### DIRECTIONS FOR THIS TASK
Copy out the data below. Keep every word as it is.

──────── EXTRACTED INFORMATION

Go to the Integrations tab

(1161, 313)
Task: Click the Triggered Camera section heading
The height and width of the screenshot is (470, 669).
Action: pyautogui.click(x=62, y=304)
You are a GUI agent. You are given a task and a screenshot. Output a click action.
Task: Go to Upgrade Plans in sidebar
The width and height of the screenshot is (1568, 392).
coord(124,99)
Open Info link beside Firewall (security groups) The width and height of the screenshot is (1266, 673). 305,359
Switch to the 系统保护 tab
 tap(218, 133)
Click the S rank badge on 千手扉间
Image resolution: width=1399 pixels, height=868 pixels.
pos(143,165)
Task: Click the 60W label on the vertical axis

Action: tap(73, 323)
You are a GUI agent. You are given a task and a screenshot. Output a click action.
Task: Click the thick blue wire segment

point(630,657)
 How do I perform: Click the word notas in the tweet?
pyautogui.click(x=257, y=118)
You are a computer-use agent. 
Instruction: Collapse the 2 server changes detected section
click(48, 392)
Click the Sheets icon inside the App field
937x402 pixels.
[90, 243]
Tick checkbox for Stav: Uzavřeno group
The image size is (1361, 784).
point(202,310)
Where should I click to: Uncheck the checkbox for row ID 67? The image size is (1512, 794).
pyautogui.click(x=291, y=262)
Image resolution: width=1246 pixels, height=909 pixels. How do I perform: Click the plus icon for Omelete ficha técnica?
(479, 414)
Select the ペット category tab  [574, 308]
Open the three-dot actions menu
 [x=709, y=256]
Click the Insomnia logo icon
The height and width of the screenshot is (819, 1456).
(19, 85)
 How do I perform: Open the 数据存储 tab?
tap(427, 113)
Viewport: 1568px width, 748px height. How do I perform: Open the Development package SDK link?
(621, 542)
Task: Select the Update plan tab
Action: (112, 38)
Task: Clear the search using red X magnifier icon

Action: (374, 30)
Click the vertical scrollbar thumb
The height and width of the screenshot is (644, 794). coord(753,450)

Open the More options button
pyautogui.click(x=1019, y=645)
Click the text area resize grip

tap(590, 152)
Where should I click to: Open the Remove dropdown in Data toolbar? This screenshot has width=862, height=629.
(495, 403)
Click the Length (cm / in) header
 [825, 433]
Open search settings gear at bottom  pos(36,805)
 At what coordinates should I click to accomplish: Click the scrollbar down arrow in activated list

────────────────

### EXERCISE RESULT
Go to the Integrations tab

(1161, 313)
Task: Click the Triggered Camera section heading
The height and width of the screenshot is (470, 669).
Action: pyautogui.click(x=62, y=304)
You are a GUI agent. You are given a task and a screenshot. Output a click action.
Task: Go to Upgrade Plans in sidebar
The width and height of the screenshot is (1568, 392).
coord(124,99)
Open Info link beside Firewall (security groups) The width and height of the screenshot is (1266, 673). 305,359
Switch to the 系统保护 tab
 tap(218, 133)
Click the S rank badge on 千手扉间
Image resolution: width=1399 pixels, height=868 pixels.
pos(143,165)
Task: Click the 60W label on the vertical axis

Action: tap(73, 323)
You are a GUI agent. You are given a task and a screenshot. Output a click action.
Task: Click the thick blue wire segment

point(630,657)
 How do I perform: Click the word notas in the tweet?
pyautogui.click(x=257, y=118)
You are a computer-use agent. 
Instruction: Collapse the 2 server changes detected section
click(48, 392)
Click the Sheets icon inside the App field
937x402 pixels.
[90, 243]
Tick checkbox for Stav: Uzavřeno group
The image size is (1361, 784).
point(202,310)
Where should I click to: Uncheck the checkbox for row ID 67? The image size is (1512, 794).
pyautogui.click(x=291, y=262)
Image resolution: width=1246 pixels, height=909 pixels. How do I perform: Click the plus icon for Omelete ficha técnica?
(479, 414)
Select the ペット category tab  [574, 308]
Open the three-dot actions menu
 [x=709, y=256]
Click the Insomnia logo icon
The height and width of the screenshot is (819, 1456).
(19, 85)
 How do I perform: Open the 数据存储 tab?
tap(427, 113)
Viewport: 1568px width, 748px height. How do I perform: Open the Development package SDK link?
(621, 542)
Task: Select the Update plan tab
Action: (112, 38)
Task: Clear the search using red X magnifier icon

Action: (374, 30)
Click the vertical scrollbar thumb
The height and width of the screenshot is (644, 794). coord(753,450)

Open the More options button
pyautogui.click(x=1019, y=645)
Click the text area resize grip

tap(590, 152)
Where should I click to: Open the Remove dropdown in Data toolbar? This screenshot has width=862, height=629.
(495, 403)
Click the Length (cm / in) header
 [825, 433]
Open search settings gear at bottom  pos(36,805)
 At what coordinates should I click to accomplish: Click the scrollbar down arrow in activated list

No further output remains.